## Text excerpt
****************

Why Is This Night Different?

Posted in Crooked Mirror, Family History, Los Angeles, Theater with tags , , , on April 17, 2011 by Louise Steinman

I was on a bus to Jerusalem in 1975 when I opened and read a letter from a friend in Los Angeles informing me that Herschel Lymon, my childhood rabbi, had committed suicide. What could be more shocking? I loved Herschel. He bar mitzvahed my brother Larry, visited my Sunday School classes at Temple Akiba in Culver City. I have an inscribed copy of Viktor Frankl’s Man’s Search for Meaning he gave to my parents, his good friends, and an inscribed copy of Martin Buber’s The Way of Man he gave me for my high school graduation.

Rabbi Lymon with Temple Akiba students, Culver City 1958

Herschel’s death haunted me for years. It still does. He was such a gentle, wise man. He was a searcher, a deep thinker. After he left the rabbinate, he had a show for years on Pacifica Radio called, “The Wounded Healer.”

I began creating a solo theater piece, “Lents Passage,” in the fall of 1978. My starting place was my anguish over Herschel’s death. I interviewed people who knew him, trying to understand why he would have taken his life. I learned that Herschel suffered from manic depression. He tried all kinds of therapy– rolfing, Reichian, LSD. He filled his prescriptions for anti-depressants at my father’s pharmacy in Culver City.

While I was working on the piece, news broke about the Jim Jones mass suicide. Another shock wave. How could this be? Why did all these people drink cyanide-laced koolaid on command? Why did they follow this madman from the Bay Area to the jungles of Guyana? These unfathomable stories still roiled my psyche as fall became winter became spring and it was time for Passover, when we tell the story of the exodus from Egypt, plagues of frogs and hail, the Israelites following a magician who transformed sticks into serpents across the Red Sea into the desolate Sinai desert.

I structured the play on the form of a Passover seder, which itself means “order.” My sound score was edited from years of recording Steinman family seders. The voice of the patriarch (my father) proclaimed: “This is the bread of affliction which our forefathers ate in the land of Egypt.” My niece Jennifer, then eight, read the Four Questions in a high-pitched voice: “Why is this night different from all other nights?”

“Lents Passage” had its San Francisco premiere at Project Artaud, in San Francisco. My mother was planning to come see it. A few weeks before opening night she called with a surprising announcement: “I bought you a body stocking.” Why? Yes, it was true there was a naked scene in the piece. But so what! This was art! There was a pause. Then my mother repeated, “I bought you a body stocking.” Another pause, then, “…your father’s coming.” Of course, my stubborn younger self did not take wise counsel, would not compromise.

****************

## Raw data
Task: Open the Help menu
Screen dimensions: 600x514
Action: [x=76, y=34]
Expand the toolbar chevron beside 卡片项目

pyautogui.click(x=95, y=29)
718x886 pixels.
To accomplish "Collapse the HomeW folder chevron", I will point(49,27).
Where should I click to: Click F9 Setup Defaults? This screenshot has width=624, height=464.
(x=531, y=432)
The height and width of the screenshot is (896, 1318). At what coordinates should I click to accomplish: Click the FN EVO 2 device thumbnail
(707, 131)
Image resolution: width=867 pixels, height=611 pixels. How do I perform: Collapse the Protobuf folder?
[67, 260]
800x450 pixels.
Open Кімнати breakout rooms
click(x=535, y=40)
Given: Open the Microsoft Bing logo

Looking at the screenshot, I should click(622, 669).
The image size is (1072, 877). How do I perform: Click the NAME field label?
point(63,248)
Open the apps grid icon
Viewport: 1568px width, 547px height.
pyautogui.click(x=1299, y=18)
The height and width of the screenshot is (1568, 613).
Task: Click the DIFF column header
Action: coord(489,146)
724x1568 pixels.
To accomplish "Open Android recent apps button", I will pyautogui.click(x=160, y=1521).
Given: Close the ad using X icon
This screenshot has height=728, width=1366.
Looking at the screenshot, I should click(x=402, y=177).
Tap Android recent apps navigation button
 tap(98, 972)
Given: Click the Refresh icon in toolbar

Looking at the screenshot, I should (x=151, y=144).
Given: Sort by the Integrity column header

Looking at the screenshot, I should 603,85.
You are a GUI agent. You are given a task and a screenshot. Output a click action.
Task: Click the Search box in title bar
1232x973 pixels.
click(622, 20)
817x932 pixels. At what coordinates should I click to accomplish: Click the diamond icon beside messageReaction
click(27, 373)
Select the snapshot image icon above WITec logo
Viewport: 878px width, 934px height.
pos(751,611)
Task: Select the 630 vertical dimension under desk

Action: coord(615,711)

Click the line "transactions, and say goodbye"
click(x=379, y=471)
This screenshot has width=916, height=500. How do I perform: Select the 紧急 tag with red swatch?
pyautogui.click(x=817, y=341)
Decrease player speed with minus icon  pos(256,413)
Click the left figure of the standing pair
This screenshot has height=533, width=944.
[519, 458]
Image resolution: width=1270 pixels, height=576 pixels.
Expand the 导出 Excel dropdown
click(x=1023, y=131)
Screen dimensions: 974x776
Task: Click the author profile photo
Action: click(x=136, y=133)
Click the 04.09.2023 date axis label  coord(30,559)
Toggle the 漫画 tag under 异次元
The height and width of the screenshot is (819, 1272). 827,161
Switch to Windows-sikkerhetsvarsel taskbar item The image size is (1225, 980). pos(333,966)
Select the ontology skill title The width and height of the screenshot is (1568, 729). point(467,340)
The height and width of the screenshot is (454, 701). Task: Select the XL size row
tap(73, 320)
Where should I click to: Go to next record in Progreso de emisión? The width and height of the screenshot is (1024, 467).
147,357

****************

## Exercise instructions
1. In the essay on Herschel Lymon, copy the stretch from "Rabbi Lymon with" through "pharmacy in Culver City." word for word.
2. According to the essay on Herschel Lymon, what was his Pacifica Radio show called?

## Solutions to the problems
1.
Rabbi Lymon with Temple Akiba students, Culver City 1958

Herschel’s death haunted me for years. It still does. He was such a gentle, wise man. He was a searcher, a deep thinker. After he left the rabbinate, he had a show for years on Pacifica Radio called, “The Wounded Healer.”

I began creating a solo theater piece, “Lents Passage,” in the fall of 1978. My starting place was my anguish over Herschel’s death. I interviewed people who knew him, trying to understand why he would have taken his life. I learned that Herschel suffered from manic depression. He tried all kinds of therapy– rolfing, Reichian, LSD. He filled his prescriptions for anti-depressants at my father’s pharmacy in Culver City.

2. "The Wounded Healer."